- French: Deux pianos
- Directed by: Arnaud Desplechin
- Written by: Arnaud Desplechin
- Produced by: Pascal Caucheteux
- Starring: François Civil; Nadia Tereszkiewicz; Charlotte Rampling; Hippolyte Girardot;
- Cinematography: Paul Guilhaume
- Edited by: Laurence Briaud
- Music by: Grégoire Hetzel
- Production companies: Why Not Productions; Arte France Cinéma;
- Distributed by: Le Pacte
- Release dates: 10 September 2025 (TIFF); 15 October 2025 (France);
- Country: France
- Language: French
- Box office: $2 million

= Two Pianos =

Upcoming French film by Arnaud Desplechin

Two Pianos (Deux pianos) is a 2025 French romantic drama film directed by Arnaud Desplechin, starring François Civil as a virtuoso French pianist who returns from Asia to experience an impossible love story in his hometown of Lyon. The cast includes Nadia Tereszkiewicz, Charlotte Rampling and Hippolyte Girardot.

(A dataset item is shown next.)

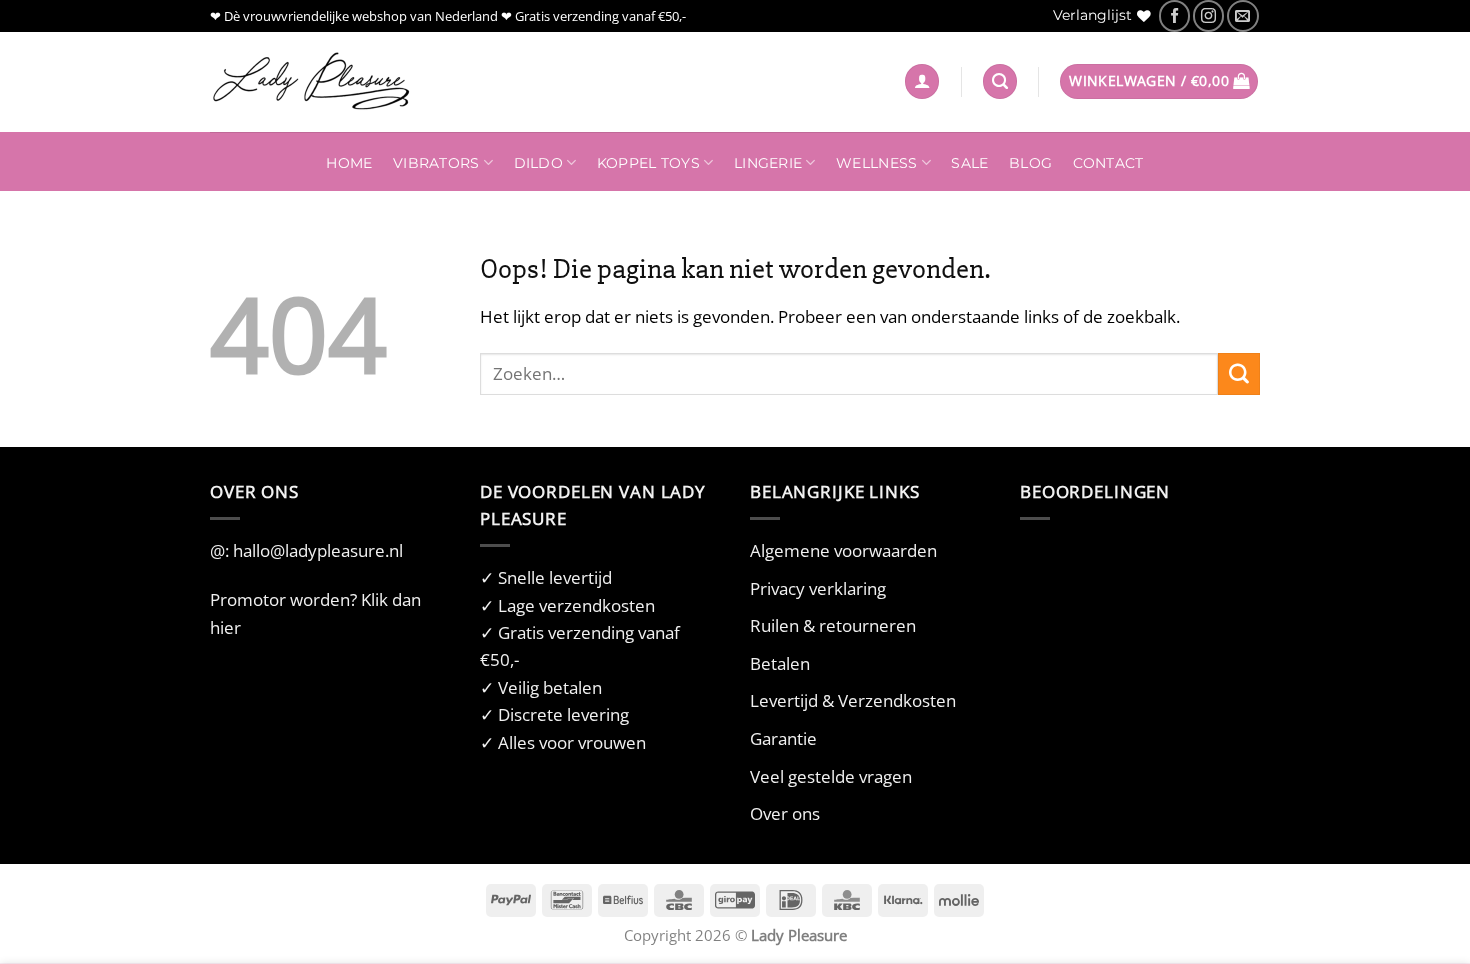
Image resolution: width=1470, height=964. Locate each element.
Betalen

The film had its world premiere in the Gala Presentations section of the 2025 Toronto International Film Festival on 10 September 2025, and was released theatrically in France on 15 October 2025 by Le Pacte.

== Plot ==
The story follows the career of Mathias, a virtuoso French pianist who lived in Asia for many years and returns to his hometown of Lyon to experience an impossible love story.

== Cast ==
- François Civil as Mathias Vogler
- Nadia Tereszkiewicz as Claude
- Charlotte Rampling as Elena
- Hippolyte Girardot

== Production ==
=== Development ===
On 30 September 2024, Arte France Cinéma announced that it would co-produce along with Why Not Productions the next film directed by Arnaud Desplechin, Une affaire, starring François Civil as a virtuoso pianist who lives an impossible love story, and that Nadia Tereszkiewicz, Charlotte Rampling and Hippolyte Girardot would also star in the film that is set in the city of Lyon.

On 6 June 2025, it was reported that the title was changed to Deux pianos.

=== Filming ===
Principal photography began in Lyon, France on 18 October 2024. Filming locations included the Parilly train station and the streets of Vieux Lyon. Shooting wrapped in December 2024.

== Release ==
The film was originally set to be released theatrically in 2026, but it had its world premiere in the Gala Presentations section of the 2025 Toronto International Film Festival on 10 September 2025. For its European premiere, the film was added to the competition lineup of the 73rd San Sebastián International Film Festival. The film was released in France on 15 October 2025 by Le Pacte.

It was screened in non-competitive section 'Grand public' of the 20th Rome Film Festival in October 2025. The film will be released in the United States on 8 May 2026.

===Critical response===
On review aggregator Rotten Tomatoes, 82% of 22 critics gave the film a positive review, with an average rating of 6.0/10. Critic Scout Tafoya of RogerEbert.com named Two Pianos as the best film of 2025, which he tied with director Arnaud Desplechin's other film Filmlovers!.